Townsville is the biggest regional centre in Queensland. It’s famous for access to the Great Barrier Reef, the gateway to outback Queensland and Jonathan Thurston.
In recent years Townsville has been making headlines for all the wrong reasons. The garrison city has become home to a shocking wave of youth crime. Homes are being invaded and cars are being stolen every night of the week.
Reuben Richardson is a local employer who wants to change that reputation – and at the same time, change the lives of the young people who are making the headlines. After a short stint in the area between university and then working overseas, he has returned with his young family and committed to a life in the North.
Reuben is one of the graduates of the Queensland based Charters Towers to Reef Leading Australian Resilient Communities (LARC) program, an initiative of the Australian Rural Leadership Foundation and the Regional Australia Institute.
The objective is to bring together current and emerging leaders across the regions to further develop their leadership skills and build a network that’s committed to action and outcomes.
For Reuben, it’s crystal clear.
“We’d like to see Townsville becoming a thriving community that people want to come to and work and live in,” he said.
“As soon as people Google Townsville the first thing that comes up is youth crime. But Townsville has so much else to offer. It’s such a nice place to live and work and that’s what brought us back. But the reality is that this time there are cars being burnt regularly in the park near my house.”
Being involved in the LARC program has cemented Reuben’s resolve to counter local youth crime dramatically by working with other leaders within the region.
The process started with the group work involved in the LARC program, using a 2018 Queensland State Government report with a series of 18 recommendations to curb youth crime in the area. At the time, Queensland Premier Annastacia Palaszczuk committed to implementing them all, but despite extensive research, Reuban’s group could find no evidence they had been.
“We wanted to know what happened with those 18 recommendations What got implemented and what didn’t? ” he said.
“From our investigation we couldn’t find any evidence that any of the recommendations were implemented only that the original working group was disbanded and renamed. If anything was to change, it would have to be through community leadership with people like us.”
Post graduating from the LARC program, Reuben is continuing the group’s purpose and wants to find ways to provide a safe and supportive environment for young people as a starting point.
“After community consultation, we understood there’s a small number of children who gravitate towards offending and it would be great to give those kids a fighting chance at staying out of the (justice) system by providing a place where they can sleep, feel safe and have a constructive learning environment.”
Reuben highlights the fact there are programs for teenagers trying to turn themselves around but is at pains to point out that it’s the children under 10 who need the most mentoring and support. He stresses that it’s essential to keep them in school and engaged. Through his LARC project work and his own personal research and interactions with authorities, Reuben is considering more serious options.

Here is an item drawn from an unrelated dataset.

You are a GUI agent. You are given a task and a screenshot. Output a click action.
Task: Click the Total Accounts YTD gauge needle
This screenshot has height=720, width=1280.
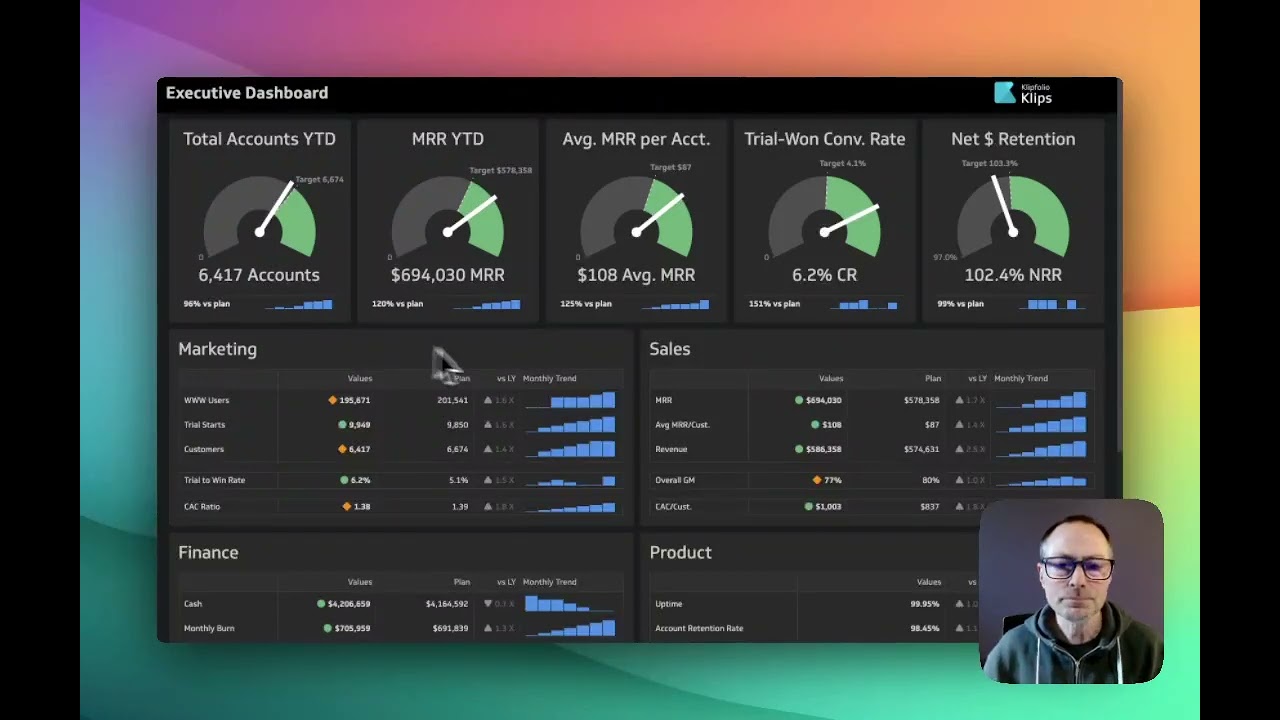point(276,207)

“Now that I’m a bit more aware of what’s happening and have had interactions with councillors and staff, perhaps I can do more in the political sphere.”
Reuben is trying to break the mould in other aspects of his life. Townsville is a sprawling city where the sticky North Queensland heat prompts most people to drive to work, or the beach. Reuben wants to set an example so he can often be seen commuting on his electric skateboard.
“We just got an electric car for our business to test how that will work and we’ve written some custom software for it and just released its open source to the world around usage of excess solar- which is what we have. I have been trialling some other vehicles- like my skateboard as well,” he said.
“The software changes the charge speed based on how much your building’s using, so it monitors the connection to the grid and then adjusts the charge speed accordingly to try and stay underneath that threshold. So you’re getting the most cost-effective method.”
One of the greatest learnings from the LARC program is that leadership can take many forms — not just the hierarchical — and Reuban is testament to that. As an owner and director of North Queensland Engineering, he’s living in a community he’s passionate about and wants to see and be part of meaningful change — whether that be social, environmental, or business. With a young family looking to start school in the region soon, and a business that’s growing in reputation and staff members, Reuben cites the LARC program as giving him the confidence to lead his team and his community roles with the values that are most important to him.
“I led some small teams before coming to this role in Townsville, but because I am now a director and business owner, I wanted to make sure my leadership skills were up to scratch to achieve the goals I have,” he said.
The LARC program has given him the toolkit and the confidence to be a changemaker in a city that desperately needs a circuit breaker.
“I’d like to be a more effective community leader for Townsville. I’m still young, so I’ve got plenty of years left in the tank and want to make sure that my skillset makes me more effective as a leader and the LARC program really brought that home to me.”